問題
問96
情報セキュリティ方針に関する記述として、適切なものはどれか。
- 一度定めた内容は、運用が定着するまで変更してはならない。
- 企業が目指す情報セキュリティの理想像を記載し、その理想像に近づくための活動を促す。
- 企業の情報資産を保護するための重要な事項を記載しているので、社外に非公開として厳重に管理する。
- 自社の事業内容、組織の特性及び所有する情報資産の特徴を考慮して策定する。
[出典:ITパスポート試験 令和3年度 問96]
スポンサーリンク
正解
正解は「エ」です。
解説
情報セキュリティ方針とは、企業や組織が情報セキュリティの確保を目的として策定する基本的な方針です。この方針には、事業内容や組織の特性に応じた情報資産の保護対策が含まれており、組織ごとの状況に合わせて策定されます。
情報セキュリティ方針を策定する際には、自社の事業内容や扱う情報資産の性質を考慮し、適切なリスク管理を行うことが求められます。例えば、金融機関であれば顧客の個人情報や取引データを厳重に管理する必要がありますし、製造業では生産技術の機密情報を守ることが重要になります。
ア(一度定めた内容は、運用が定着するまで変更してはならない):
情報セキュリティ方針は、組織の状況や環境の変化に応じて適宜見直しを行う必要があるため、この記述は誤りです。
イ(企業が目指す情報セキュリティの理想像を記載し、その理想像に近づくための活動を促す):
情報セキュリティ方針には具体的なリスク管理策が含まれるため、単なる理想像の記述では不十分です。
ウ(企業の情報資産を保護するための重要な事項を記載しているので、社外に非公開として厳重に管理する):
情報セキュリティ方針は社内向けの文書ですが、一般公開される場合もあり、社外非公開が必須ではありません。

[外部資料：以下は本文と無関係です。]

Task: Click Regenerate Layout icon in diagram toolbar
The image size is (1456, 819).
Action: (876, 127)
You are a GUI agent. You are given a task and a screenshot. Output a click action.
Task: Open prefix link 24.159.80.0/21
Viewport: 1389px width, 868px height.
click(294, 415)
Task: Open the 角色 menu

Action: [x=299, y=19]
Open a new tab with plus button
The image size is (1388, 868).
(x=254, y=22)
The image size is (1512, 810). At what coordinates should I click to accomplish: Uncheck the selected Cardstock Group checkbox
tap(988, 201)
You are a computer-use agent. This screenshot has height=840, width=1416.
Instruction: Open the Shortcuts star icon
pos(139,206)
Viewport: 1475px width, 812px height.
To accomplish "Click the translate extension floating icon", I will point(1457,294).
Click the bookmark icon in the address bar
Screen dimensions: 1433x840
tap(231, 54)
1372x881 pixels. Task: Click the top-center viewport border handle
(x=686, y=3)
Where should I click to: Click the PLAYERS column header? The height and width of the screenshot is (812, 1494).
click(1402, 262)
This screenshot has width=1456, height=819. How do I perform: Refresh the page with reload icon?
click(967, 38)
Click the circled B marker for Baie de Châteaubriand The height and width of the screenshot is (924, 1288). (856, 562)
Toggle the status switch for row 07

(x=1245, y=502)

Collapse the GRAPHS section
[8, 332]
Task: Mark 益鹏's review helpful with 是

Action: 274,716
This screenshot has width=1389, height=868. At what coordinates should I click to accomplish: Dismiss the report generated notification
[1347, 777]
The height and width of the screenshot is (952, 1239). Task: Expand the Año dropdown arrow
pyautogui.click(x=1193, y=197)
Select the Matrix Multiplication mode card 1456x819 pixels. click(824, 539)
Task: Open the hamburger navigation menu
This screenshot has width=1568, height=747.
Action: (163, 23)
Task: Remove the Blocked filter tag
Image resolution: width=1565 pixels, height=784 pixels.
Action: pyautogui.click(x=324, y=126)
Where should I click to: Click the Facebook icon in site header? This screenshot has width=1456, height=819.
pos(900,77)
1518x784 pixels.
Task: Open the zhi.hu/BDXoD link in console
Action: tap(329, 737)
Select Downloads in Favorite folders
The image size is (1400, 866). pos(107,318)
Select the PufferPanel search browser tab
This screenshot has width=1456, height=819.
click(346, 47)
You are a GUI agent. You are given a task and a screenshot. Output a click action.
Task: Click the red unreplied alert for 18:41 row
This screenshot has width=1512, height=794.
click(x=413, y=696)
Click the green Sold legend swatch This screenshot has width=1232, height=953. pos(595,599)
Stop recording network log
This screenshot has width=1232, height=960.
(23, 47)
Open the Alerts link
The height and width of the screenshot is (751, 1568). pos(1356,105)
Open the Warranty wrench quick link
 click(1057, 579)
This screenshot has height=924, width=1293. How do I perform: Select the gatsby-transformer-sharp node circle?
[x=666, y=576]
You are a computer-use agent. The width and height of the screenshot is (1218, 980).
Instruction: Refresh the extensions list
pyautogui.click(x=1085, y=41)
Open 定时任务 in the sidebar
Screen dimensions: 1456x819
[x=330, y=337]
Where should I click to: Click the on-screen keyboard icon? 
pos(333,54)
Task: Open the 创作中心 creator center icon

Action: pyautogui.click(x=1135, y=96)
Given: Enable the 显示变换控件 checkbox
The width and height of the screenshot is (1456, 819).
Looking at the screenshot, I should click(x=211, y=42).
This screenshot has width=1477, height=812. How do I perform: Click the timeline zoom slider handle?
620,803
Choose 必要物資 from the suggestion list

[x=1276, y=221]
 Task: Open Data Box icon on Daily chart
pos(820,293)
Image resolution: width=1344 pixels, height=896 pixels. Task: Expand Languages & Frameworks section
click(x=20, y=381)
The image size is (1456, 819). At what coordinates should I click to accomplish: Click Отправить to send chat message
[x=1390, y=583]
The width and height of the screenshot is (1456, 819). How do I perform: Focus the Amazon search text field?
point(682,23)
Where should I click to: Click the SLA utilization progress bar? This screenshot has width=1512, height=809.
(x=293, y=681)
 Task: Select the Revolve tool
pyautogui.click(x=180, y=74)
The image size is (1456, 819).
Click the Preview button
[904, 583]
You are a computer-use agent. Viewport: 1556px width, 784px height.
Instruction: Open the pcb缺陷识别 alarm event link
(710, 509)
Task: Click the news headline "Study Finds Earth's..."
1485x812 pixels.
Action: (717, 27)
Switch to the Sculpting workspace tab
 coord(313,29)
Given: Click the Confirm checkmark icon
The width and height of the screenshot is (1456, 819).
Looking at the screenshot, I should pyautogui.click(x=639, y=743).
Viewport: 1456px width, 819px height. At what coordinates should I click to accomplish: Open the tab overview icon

したがって、正解は「エ(自社の事業内容、組織の特性及び所有する情報資産の特徴を考慮して策定する)」です。
難易度
普通
情報セキュリティ方針の基本的な内容を理解していれば解答しやすいですが、社外非公開にすべきかどうかなどを誤解していると迷う可能性があります。
スポンサーリンク
用語補足
情報セキュリティ方針:
企業や組織が情報資産を守るために定める指針であり、リスク管理や適用範囲などが記載される。
リスク管理:
情報資産に関するリスクを識別し、適切な対策を講じることで被害を最小限に抑える取り組み。
対策
情報セキュリティ方針の役割を理解し、企業の事業内容や情報資産の性質に応じたリスク管理の重要性を認識することが重要です。特に、情報セキュリティ方針が企業ごとに異なる理由を学ぶことで、試験の選択肢を正しく判断できるようになります。